GIVEN EXERCISE: In the hidden Markov models text, why does the author call high frequency data the exception to the difficulty of using these models on financial data? Answer in one to three sentences.

READING PASSAGE:
((

The way around the problem was to use higher frequency data--because it would be relevant while still providing a wealth of information and hidden patterns. Besides all that, higher frequency data allows for more predictions to be made in any given day, and thus limits volatility in portfolio returns. (Real time prices are available through professional brokerage or subscriptions to specific Reuters or Yahoo Finance services. Delayed, but regularly updated prices are available on Google Finance, and no subscription is necessary.)

In order for a hidden Markov model--or any statistical strategy--to work, the trading techniques must be used many, many times. As the number of times the strategy is used increases, the variability in strategy's overall success decreases, and the strategy has more potential for a clean statistical edge to shine through. Conversely, if only a few instruments are held as a portfolio, the portfolio's return is less certain. Trading a few instruments with a prediction algorithm is like going spearfishing with a toothpick. It really is that impractical.

Also, if you know how to do something with a synthetic time series, do it. There tends to be much less variability in outcomes when unwanted risk factors are hedged, and thus much less uncertainty regarding the hidden Markov model's predictive ability.

Sunday, June 5, 2011

Hidden Markov Models

Hidden Markov models have been proven successful for speech recognition, and their success carries over to the prediction of financial time series. According to Patterson's The Quants, and Mallaby's More Money Than God, Renaissance Technologies owes a great deal of their success to hidden Markov models. Research by academics in this paper and this other paper further validated the financial utility of hidden Markov models, and papers such as this one demonstrated their superiority over GARCH(1, 1) models for accurate volatility modeling.

The major issue with using hidden Markov models to predict financial time series is that we are trying to forecast the inherently chaotic. Put differently, forcing HMMs to learn from raw financial data is not always the best idea because it forces them to learn to try and predict the outcome of Brownian motion. On the other hand, that's what information theory is supposed to be about--detecting and predicting signals through a 'noisy' passageway. So while HMMs can still certainly be used on financial data, it's a bit much to ask. The one glaring exception to this is the use of high frequency data, which contains more data and hence is more likely to contain some pattern or other that daily or longer-term data does not reveal. So if dealing with daily or longer-term data, it's a lot easier to do something that eliminates market noise and results in a more statistically calm, pattern-containing time series. Some such methods for hidden Markov models include statistical arbitrage, volatility arbitrage, correlation forecasting, and volume prediction.

Of course, HMMs can also be used even less directly; for instance, by doing information extraction--getting pure information from humans' news articles, such as those on Reuters.com. (My next post will discuss this briefly, and the one after that will talk about other information extraction methods.)

But the most fruitful, direct application of HMMs is in high frequency trading. Because they inherently sort returns into groups (with observations of these returns corresponding to certain probability distributions) that are the underlying 'states,' hidden Markov models can separate out statistically different price movements the same way they can distinguish between vowels and consonants in a two-state model. Put differently, the way underlying states fit together with each other means that even if observed returns are uncorrelated with each other across time, they may be related in a more subtle way: one single certain type of return may be followed by another certain type of return more often than by returns not belonging to that type. I'll leave the rest up to the reader's imagination and programming skills.

Wednesday, June 1, 2011

A New Kind of Global Macro

This is going to be kind of esoteric because I'm holding my cards close to the vest.

))

SOURCE EXCERPT:
((

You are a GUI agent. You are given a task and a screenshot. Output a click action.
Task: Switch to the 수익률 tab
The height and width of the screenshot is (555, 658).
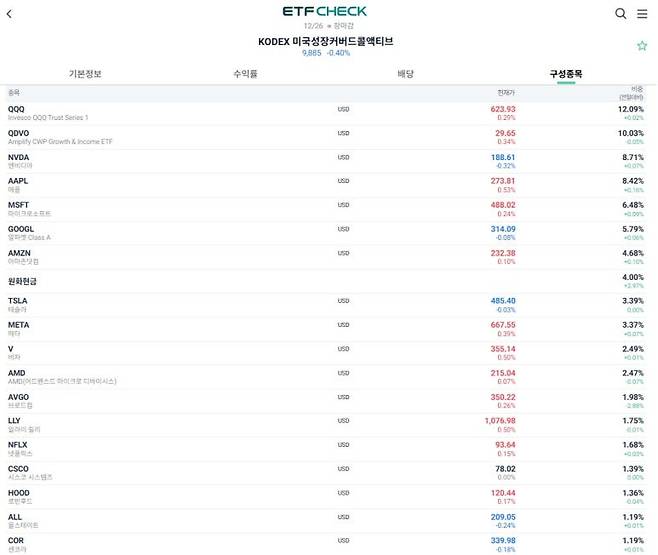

))

RESULT FOR THIS TASK: High frequency data contains more data, so it is more likely to hold some pattern that daily or longer-term data does not reveal. That makes it less like asking the models to predict raw, chaotic price movement.